After a lot of creeping around the web, I think I’ve come up with a theory as to why I can’t declare a minor on the online Student Services system:

According to this, you have to declare your major between 54 to 75 credits. I presume the same goes for any other specialization, including minors. Because I’m currently at the 80-something mark, I can’t add a minor. Granted, I don’t passionately want to minor in a particular subject right now; I was just experimenting to see if I could, in case I do want to do something in the future. The SSC gives me a big angry no. La botheration!

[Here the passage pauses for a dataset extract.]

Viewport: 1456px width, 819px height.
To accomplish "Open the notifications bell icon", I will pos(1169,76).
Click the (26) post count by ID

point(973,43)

It’s a pity. I’ve spent the last couple of years fulfilling my science requirements and doing language courses; I’ve never done enough of anything besides English to know if I want to major or minor in it. I could have just picked a second specialization at random, but it’s fortunate I didn’t, because after the 76 credit mark it looks like you can’t drop your specialization(s) either. Good thing I like my current degree, eh? I’m not too thrilled at the prospect of fulfilling all the requirements for a major or minor I was throwing darts at.

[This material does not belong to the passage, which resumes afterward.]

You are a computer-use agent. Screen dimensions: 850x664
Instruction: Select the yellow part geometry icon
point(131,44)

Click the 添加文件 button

So, second-year students thinking of what to major in next year: choose carefully!

As for me, my plan is to just keep doing my own thing for now and take electives in whatever takes my fancy at the moment. (In this respect, I feel like a first-year.) Maybe, at the end of the next two or three years that I plan on sticking around UBC, I’ll have met all the requirements for some other major or minor out there. Armed with my education, I will go to Arts Academic Advising and ask, beg or bribe with food and flowers to have them declare my specialization for me. No one, no one can reject delectables and floral arrangements! Unless they have various food allergies and/or hay fever, in which case, I need a Plan C…

Drat Daylight Savings

“Fall back, Spring forward,” someone quipped to me when teaching me how to adjust myself to Daylight Savings when I first got to Canada. I still don’t understand the point of Daylight Savings, but when the whole country’s doing it…

I have most unwillingly sprung forth today and lost myself a precious hour. There I am busy studying for my midterms this week, gazing outside the window at the random snow flurry we had, and thinking, “Hey, it feels like four o’clock.” Look at the clock: 6:05 PM. Argh, dinnertime! Begin flurry of simultaneous laundry and study and feeding of the self in hopes of regaining the two hours I thought I had. Strange, I usually have a pretty good sense of time — but no, Daylight Savings has mussed up my internal clock and it will take me a couple of days to adjust.

In the meantime, it’s multitasking to the max.